She can feel his eyes on her when she leaves, but she doesn’t look back. Her hands curl into fists so tight her eyes sting and a single drop of blood spills onto the sidewalk.

Precisely one hand washing and one Alice Cooper grounding later, Betty lays on her bed, stares at the ceiling and tries so very hard to sleep. But instead of sleep she has questions, and instead of a friend she has silence and instead of Archie she has an ache for her sister so fierce she can hardly feel anything at all. She wipes tears from her eyes, feeling uglier and lonelier than ever but she can’t let _go_ , she just can’t.

Her phone lights up, a quick buzz from the bedside table and part of her doesn’t even want to know. It’ll be Archie’s name on the screen, she thinks, begging her forgiveness, begging her company like before. She looks anyway, just so she can roll her eyes when she proves herself right.
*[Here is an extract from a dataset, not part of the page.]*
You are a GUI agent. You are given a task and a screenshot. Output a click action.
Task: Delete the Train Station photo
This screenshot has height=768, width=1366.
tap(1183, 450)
Except it’s not Archie’s name on the screen, but Jughead’s. Betty unlocks her phone in a too-quick fumble of hands.

_Everyone has secrets_.

Short and sweet, so very Jughead but also so very not Jughead at all. She’s not sure how she should interpret the message, unsure if it’s a comfort or a question or, knowing Jughead, a bit of both. Still, it feels like an olive branch of sorts, an invitation without the invite, except…she doesn’t really want to talk about Archie right now. She doesn’t really want to think about him at all, when she can think about Jughead instead. Jughead who didn’t have an affair with a teacher, who didn’t dump her, who didn’t lie about what he did last summer.

_What’s yours?_

_To be discussed._

She smiles through her tears, despite herself.

_Promise?_

She doesn’t even know what she’s asking for. This is how pathetic she’s become, how low she’s fallen: a vague, helpless plea to Jughead Jones via satellite.

_Cross my heart._

She sighs, turn over on her side to better hide underneath the comforter.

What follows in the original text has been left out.